Ja sind wir denn hier in einer Achterbahn?! "Angels" ist der zweite AVANTASIA Song, der auf einem HELLOWEEN Album eigentlich nix zu suchen haben sollte. Dazu klingt das Ganze ziemlich öde und uninspiriert. Vier Mal durchgehört fürs Review, ab jetzt richtet es bei dem Stück die Skip-Taste.

Weiter geht es mit "Rise Without Chains", einem richtig schicken, leider aber lupenreinen EDGUY Song. Vielleicht hätten die Kürbisse den Tobi Sammet direkt als dritten Sänger engagieren sollen, dann könnte man die Affinität einiger Stücke zu den Bands des Fuldaer Spring ins Felds zumindest glaubwürdig erklären. "Indestructible" klingt auch gut, hätte aber eher auf eine Scheibe von Kiskes Projekt UNISONIC gepasst. Generell denke ich bei Michaels Gesangspassagen irgendwie weniger an HELLOWEEN, als vielmehr an seine späteren Projekte, wie KISKE/SOMERVILLE oder eben UNISONIC.

"Robot King" zwingt den HELLOWEEN Ursänger in höchste Höhen, erstaunlich dass der Herr Kiske diese Gesangslinien mit seinen 53 Lenzen noch so hin bekommen hat. Allerdings schwächelt der Track beim Chorus doch merklich, so dass am Ende dann doch nur ein "Geht so" übrig bleibt. Diese Bewertung trifft auch auf "Cyanide" zu. Langweilige Melodie, die nach dem zweiten Durchlauf nur noch nervt. sowie viel, viel Belanglosigkeit. Und um das Triple voll zu machen, auch "Down In The Dumps" ist kein Kracher für mich. Durchschnittsware, die man am Ende des Albums schon wieder vergessen hat. Leider.

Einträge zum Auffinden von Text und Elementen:

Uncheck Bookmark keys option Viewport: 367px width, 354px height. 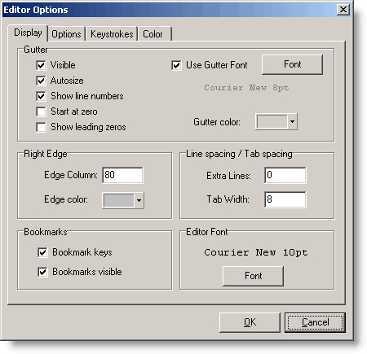[x=42, y=252]
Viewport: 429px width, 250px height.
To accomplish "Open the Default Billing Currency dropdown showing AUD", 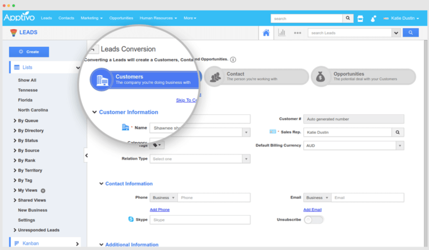I will tap(400, 144).
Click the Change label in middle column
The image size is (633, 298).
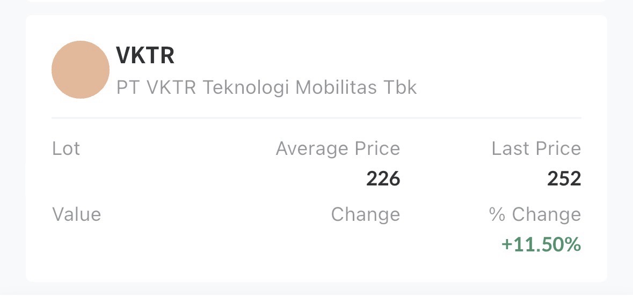click(365, 214)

[Aufgabenstellung]:
A) Prüfen Sie anhand des Ausgangstexts, ob die folgenden Aussagen zutreffen, und belegen Sie jede Antwort mit Ja oder Nein sowie dem wörtlichen Zitat: (i) "Rise Without Chains" wird als EDGUY Song bezeichnet. (ii) "Angels" wurde für das Review zweimal angehört. (iii) Kiske ist 53 Jahre alt.
B) Geben Sie den Abschnitt des Ausgangstexts unverändert aus, beginnend bei den Worten „Ja sind wir“ und endend nach „oder eben UNISONIC.“.
C) Beantworten Sie anhand des Ausgangstexts kurz:
(i) Auf die Scheibe welches Projekts hätte "Indestructible" eher gepasst?
(ii) An welcher Stelle schwächelt "Robot King" merklich?
(iii) Welche Taste soll bei "Angels" künftig zum Einsatz kommen?

[Ergebnisse]:
A)
(i) Ja: „einem richtig schicken, leider aber lupenreinen EDGUY Song“
(ii) Nein: „Vier Mal durchgehört fürs Review“
(iii) Ja: „mit seinen 53 Lenzen“

B)
Ja sind wir denn hier in einer Achterbahn?! "Angels" ist der zweite AVANTASIA Song, der auf einem HELLOWEEN Album eigentlich nix zu suchen haben sollte. Dazu klingt das Ganze ziemlich öde und uninspiriert. Vier Mal durchgehört fürs Review, ab jetzt richtet es bei dem Stück die Skip-Taste.

Weiter geht es mit "Rise Without Chains", einem richtig schicken, leider aber lupenreinen EDGUY Song. Vielleicht hätten die Kürbisse den Tobi Sammet direkt als dritten Sänger engagieren sollen, dann könnte man die Affinität einiger Stücke zu den Bands des Fuldaer Spring ins Felds zumindest glaubwürdig erklären. "Indestructible" klingt auch gut, hätte aber eher auf eine Scheibe von Kiskes Projekt UNISONIC gepasst. Generell denke ich bei Michaels Gesangspassagen irgendwie weniger an HELLOWEEN, als vielmehr an seine späteren Projekte, wie KISKE/SOMERVILLE oder eben UNISONIC.

C)
(i) UNISONIC
(ii) Beim Chorus
(iii) Die Skip-Taste